Per la maggior parte degli studi di amministrazione, il CSV rappresenta un buon compromesso: richiede una configurazione iniziale, ma poi l'importazione è abbastanza rapida. Vale la pena verificare che il gestionale supporti il formato della propria banca prima di procedere.

Per chi vuole ridurre al minimo il lavoro manuale e garantire la massima affidabilità, il CAMT.053 è la scelta migliore. Alcune banche italiane lo rendono disponibile gratuitamente nell'home banking; altre lo mettono a disposizione su richiesta o tramite canali business dedicati. Vale sempre la pena chiedere esplicitamente all'istituto di credito.

Come configurare il gestionale per l'importazione

I gestionali più diffusi nel settore — tra cui Lemon — supportano l'importazione di movimenti bancari tramite CAMT.053 o CSV. Il flusso tipico è questo:

  1. Scaricare il file dall'home banking (area estratti conto o movimenti)
  2. Aprire il gestionale e accedere alla sezione di riconciliazione bancaria
  3. Selezionare il conto corrente condominiale e caricare il file
  4. Il sistema abbina automaticamente i movimenti alle partite aperte

Con il CAMT.053, il passaggio di abbinamento è quasi completamente automatico se le causali dei bonifici sono compilate correttamente (riferimento condominio, periodo competenza, nome del pagante). Con il CSV, la qualità dell'abbinamento dipende dalla completezza dei dati inclusi nel file dalla banca.

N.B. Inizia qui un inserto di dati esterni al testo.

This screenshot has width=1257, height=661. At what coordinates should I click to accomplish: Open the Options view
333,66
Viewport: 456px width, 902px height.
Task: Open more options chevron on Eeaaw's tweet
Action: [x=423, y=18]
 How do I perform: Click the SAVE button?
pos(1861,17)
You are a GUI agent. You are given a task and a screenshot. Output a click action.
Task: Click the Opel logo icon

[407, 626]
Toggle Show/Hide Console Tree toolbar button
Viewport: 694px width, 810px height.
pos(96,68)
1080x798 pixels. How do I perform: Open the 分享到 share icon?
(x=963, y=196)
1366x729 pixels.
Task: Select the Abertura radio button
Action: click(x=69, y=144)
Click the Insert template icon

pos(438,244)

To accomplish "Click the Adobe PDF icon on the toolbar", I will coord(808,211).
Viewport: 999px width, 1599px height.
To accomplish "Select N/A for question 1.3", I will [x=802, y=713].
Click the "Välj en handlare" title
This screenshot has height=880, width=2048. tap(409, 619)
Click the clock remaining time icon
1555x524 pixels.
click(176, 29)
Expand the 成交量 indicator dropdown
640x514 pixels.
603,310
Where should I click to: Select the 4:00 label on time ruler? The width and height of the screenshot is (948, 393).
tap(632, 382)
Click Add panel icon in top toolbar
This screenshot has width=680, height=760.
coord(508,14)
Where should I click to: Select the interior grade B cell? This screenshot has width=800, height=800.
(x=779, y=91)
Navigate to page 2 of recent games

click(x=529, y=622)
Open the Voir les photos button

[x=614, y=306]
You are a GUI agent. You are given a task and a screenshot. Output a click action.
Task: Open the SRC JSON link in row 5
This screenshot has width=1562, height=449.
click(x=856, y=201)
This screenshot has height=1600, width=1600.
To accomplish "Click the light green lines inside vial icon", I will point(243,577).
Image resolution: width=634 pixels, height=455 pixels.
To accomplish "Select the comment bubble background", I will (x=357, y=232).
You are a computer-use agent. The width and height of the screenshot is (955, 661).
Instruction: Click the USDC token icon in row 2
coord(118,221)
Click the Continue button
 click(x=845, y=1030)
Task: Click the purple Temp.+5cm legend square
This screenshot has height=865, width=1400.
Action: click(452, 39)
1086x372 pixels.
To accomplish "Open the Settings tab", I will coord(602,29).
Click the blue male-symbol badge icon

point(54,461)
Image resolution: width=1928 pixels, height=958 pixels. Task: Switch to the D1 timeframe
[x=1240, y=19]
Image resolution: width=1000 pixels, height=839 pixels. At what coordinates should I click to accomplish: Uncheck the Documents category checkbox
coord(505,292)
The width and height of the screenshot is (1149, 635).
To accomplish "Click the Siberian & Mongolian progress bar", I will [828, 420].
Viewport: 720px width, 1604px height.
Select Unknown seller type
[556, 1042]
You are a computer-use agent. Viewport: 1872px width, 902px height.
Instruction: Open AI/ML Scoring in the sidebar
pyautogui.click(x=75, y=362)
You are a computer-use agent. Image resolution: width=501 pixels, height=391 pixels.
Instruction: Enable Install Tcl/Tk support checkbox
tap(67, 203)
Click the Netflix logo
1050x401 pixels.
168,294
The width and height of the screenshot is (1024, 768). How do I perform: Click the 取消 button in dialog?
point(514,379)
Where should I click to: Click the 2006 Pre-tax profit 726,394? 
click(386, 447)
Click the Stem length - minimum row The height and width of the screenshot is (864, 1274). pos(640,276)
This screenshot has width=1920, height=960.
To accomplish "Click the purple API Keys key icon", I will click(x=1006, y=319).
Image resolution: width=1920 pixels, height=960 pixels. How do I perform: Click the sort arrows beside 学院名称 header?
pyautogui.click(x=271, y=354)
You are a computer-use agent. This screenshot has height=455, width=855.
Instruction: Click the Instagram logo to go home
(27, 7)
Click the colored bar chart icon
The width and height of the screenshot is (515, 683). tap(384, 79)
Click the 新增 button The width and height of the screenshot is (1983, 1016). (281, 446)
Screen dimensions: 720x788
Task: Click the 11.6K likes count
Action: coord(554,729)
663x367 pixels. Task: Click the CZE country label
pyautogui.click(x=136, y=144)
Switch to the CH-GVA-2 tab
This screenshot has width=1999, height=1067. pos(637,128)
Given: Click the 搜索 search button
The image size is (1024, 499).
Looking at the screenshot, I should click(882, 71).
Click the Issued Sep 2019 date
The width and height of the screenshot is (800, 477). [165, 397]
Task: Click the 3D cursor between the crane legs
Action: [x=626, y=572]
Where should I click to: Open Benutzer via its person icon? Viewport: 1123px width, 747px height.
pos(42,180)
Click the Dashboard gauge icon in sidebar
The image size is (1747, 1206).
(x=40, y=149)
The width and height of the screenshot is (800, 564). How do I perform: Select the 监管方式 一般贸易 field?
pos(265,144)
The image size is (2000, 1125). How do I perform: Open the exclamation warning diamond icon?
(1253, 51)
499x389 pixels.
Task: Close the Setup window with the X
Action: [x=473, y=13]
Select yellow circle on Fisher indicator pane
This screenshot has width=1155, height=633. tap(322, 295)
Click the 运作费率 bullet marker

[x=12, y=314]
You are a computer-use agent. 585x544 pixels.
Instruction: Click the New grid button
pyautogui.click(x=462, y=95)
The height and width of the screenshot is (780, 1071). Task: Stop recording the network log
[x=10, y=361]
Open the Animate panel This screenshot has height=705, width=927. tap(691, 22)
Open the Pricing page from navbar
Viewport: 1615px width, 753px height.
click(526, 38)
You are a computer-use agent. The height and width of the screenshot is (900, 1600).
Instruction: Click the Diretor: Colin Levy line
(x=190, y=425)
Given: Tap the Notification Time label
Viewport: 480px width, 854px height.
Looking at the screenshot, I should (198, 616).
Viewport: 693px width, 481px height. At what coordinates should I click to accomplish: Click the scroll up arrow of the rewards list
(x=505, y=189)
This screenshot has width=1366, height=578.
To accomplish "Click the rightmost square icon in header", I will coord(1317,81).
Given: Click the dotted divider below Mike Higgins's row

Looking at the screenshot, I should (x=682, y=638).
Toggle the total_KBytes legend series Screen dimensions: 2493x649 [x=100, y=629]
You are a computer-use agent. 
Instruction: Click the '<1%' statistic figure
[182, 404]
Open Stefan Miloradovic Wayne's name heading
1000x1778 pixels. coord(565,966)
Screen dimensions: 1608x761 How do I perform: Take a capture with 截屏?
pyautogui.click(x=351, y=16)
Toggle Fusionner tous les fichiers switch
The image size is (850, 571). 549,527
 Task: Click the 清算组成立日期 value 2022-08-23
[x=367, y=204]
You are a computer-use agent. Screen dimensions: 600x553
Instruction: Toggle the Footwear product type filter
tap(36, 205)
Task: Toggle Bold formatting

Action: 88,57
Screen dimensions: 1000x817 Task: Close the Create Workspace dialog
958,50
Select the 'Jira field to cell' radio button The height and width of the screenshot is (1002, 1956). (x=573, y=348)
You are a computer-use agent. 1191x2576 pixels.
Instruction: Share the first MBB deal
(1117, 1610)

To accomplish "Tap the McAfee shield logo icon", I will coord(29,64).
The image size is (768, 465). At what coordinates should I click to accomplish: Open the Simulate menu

Una buona pratica da adottare subito

Quando si apre un nuovo conto corrente condominiale, conviene chiedere alla banca in quale formato sono disponibili i movimenti e con quale cadenza. Idealmente si vuole:

  • CAMT.053 o CSV scaricabile in qualsiasi momento dall'home banking
  • Esportazione selettiva per intervallo di date
  • Nessun limite al numero di movimenti per file

Se la banca propone solo il PDF, non è un ostacolo insormontabile — ma è utile sapere in anticipo che la riconciliazione richiederà più tempo ogni mese.

Per capire come configurare l'importazione dei movimenti bancari nel proprio gestionale, l'articolo sulla contabilità condominiale con Lemon e Danea Domustudio offre un riferimento pratico sui flussi di lavoro più comuni.


La scelta del formato dell'estratto conto è un dettaglio operativo che spesso non viene considerato in fase di apertura del conto. Prenderla in anticipo, invece, è uno di quei piccoli accorgimenti che alleggerisce il lavoro mensile in modo misurabile.